Reproduce all of the records below line for line, changing nothing.

--- start of Task material ---

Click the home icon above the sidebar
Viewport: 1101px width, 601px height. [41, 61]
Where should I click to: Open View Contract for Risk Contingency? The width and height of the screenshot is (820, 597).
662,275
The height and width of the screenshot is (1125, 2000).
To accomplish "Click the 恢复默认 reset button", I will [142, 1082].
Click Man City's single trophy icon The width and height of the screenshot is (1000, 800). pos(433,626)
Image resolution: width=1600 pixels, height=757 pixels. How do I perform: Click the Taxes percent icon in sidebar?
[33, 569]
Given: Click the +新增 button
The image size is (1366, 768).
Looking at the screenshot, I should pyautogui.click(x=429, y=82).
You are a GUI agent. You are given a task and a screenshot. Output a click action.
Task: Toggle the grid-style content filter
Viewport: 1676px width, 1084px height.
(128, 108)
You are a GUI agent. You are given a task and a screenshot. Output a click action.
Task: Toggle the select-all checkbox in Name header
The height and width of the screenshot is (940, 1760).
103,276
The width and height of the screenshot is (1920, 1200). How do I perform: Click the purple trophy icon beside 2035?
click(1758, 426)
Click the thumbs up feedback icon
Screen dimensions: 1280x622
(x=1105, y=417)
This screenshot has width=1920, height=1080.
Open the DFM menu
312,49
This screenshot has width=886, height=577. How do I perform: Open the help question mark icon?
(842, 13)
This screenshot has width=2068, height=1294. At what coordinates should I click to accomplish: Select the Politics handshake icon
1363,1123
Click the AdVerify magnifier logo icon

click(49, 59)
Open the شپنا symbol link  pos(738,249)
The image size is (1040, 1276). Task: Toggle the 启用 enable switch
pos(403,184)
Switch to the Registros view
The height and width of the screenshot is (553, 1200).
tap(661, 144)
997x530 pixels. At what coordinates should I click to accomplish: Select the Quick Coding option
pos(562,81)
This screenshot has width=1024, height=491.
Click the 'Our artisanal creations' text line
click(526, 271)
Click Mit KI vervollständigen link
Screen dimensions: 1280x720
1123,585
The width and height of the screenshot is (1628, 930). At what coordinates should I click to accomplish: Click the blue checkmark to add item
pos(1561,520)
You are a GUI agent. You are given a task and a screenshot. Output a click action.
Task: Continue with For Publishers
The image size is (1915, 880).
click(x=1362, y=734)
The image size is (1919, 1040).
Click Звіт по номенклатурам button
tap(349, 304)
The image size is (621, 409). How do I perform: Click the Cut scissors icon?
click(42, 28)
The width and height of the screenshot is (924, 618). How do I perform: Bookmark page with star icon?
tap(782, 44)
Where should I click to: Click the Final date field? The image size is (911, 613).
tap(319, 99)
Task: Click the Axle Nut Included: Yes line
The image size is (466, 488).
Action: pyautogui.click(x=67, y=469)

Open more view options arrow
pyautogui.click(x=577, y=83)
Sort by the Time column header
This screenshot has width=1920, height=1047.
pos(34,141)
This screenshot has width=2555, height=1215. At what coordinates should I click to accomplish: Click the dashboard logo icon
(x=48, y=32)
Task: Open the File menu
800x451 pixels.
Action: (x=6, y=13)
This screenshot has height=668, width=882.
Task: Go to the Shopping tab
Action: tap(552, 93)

--- end of Task material ---

_Problem solution_
Click the home icon above the sidebar
Viewport: 1101px width, 601px height. [41, 61]
Where should I click to: Open View Contract for Risk Contingency? The width and height of the screenshot is (820, 597).
662,275
The height and width of the screenshot is (1125, 2000).
To accomplish "Click the 恢复默认 reset button", I will [142, 1082].
Click Man City's single trophy icon The width and height of the screenshot is (1000, 800). pos(433,626)
Image resolution: width=1600 pixels, height=757 pixels. How do I perform: Click the Taxes percent icon in sidebar?
[33, 569]
Given: Click the +新增 button
The image size is (1366, 768).
Looking at the screenshot, I should pyautogui.click(x=429, y=82).
You are a GUI agent. You are given a task and a screenshot. Output a click action.
Task: Toggle the grid-style content filter
Viewport: 1676px width, 1084px height.
(128, 108)
You are a GUI agent. You are given a task and a screenshot. Output a click action.
Task: Toggle the select-all checkbox in Name header
The height and width of the screenshot is (940, 1760).
103,276
The width and height of the screenshot is (1920, 1200). How do I perform: Click the purple trophy icon beside 2035?
click(1758, 426)
Click the thumbs up feedback icon
Screen dimensions: 1280x622
(x=1105, y=417)
This screenshot has width=1920, height=1080.
Open the DFM menu
312,49
This screenshot has width=886, height=577. How do I perform: Open the help question mark icon?
(842, 13)
This screenshot has width=2068, height=1294. At what coordinates should I click to accomplish: Select the Politics handshake icon
1363,1123
Click the AdVerify magnifier logo icon

click(49, 59)
Open the شپنا symbol link  pos(738,249)
The image size is (1040, 1276). Task: Toggle the 启用 enable switch
pos(403,184)
Switch to the Registros view
The height and width of the screenshot is (553, 1200).
tap(661, 144)
997x530 pixels. At what coordinates should I click to accomplish: Select the Quick Coding option
pos(562,81)
This screenshot has width=1024, height=491.
Click the 'Our artisanal creations' text line
click(526, 271)
Click Mit KI vervollständigen link
Screen dimensions: 1280x720
1123,585
The width and height of the screenshot is (1628, 930). At what coordinates should I click to accomplish: Click the blue checkmark to add item
pos(1561,520)
You are a GUI agent. You are given a task and a screenshot. Output a click action.
Task: Continue with For Publishers
The image size is (1915, 880).
click(x=1362, y=734)
The image size is (1919, 1040).
Click Звіт по номенклатурам button
tap(349, 304)
The image size is (621, 409). How do I perform: Click the Cut scissors icon?
click(42, 28)
The width and height of the screenshot is (924, 618). How do I perform: Bookmark page with star icon?
tap(782, 44)
Where should I click to: Click the Final date field? The image size is (911, 613).
tap(319, 99)
Task: Click the Axle Nut Included: Yes line
The image size is (466, 488).
Action: pyautogui.click(x=67, y=469)

Open more view options arrow
pyautogui.click(x=577, y=83)
Sort by the Time column header
This screenshot has width=1920, height=1047.
pos(34,141)
This screenshot has width=2555, height=1215. At what coordinates should I click to accomplish: Click the dashboard logo icon
(x=48, y=32)
Task: Open the File menu
800x451 pixels.
Action: (x=6, y=13)
This screenshot has height=668, width=882.
Task: Go to the Shopping tab
Action: tap(552, 93)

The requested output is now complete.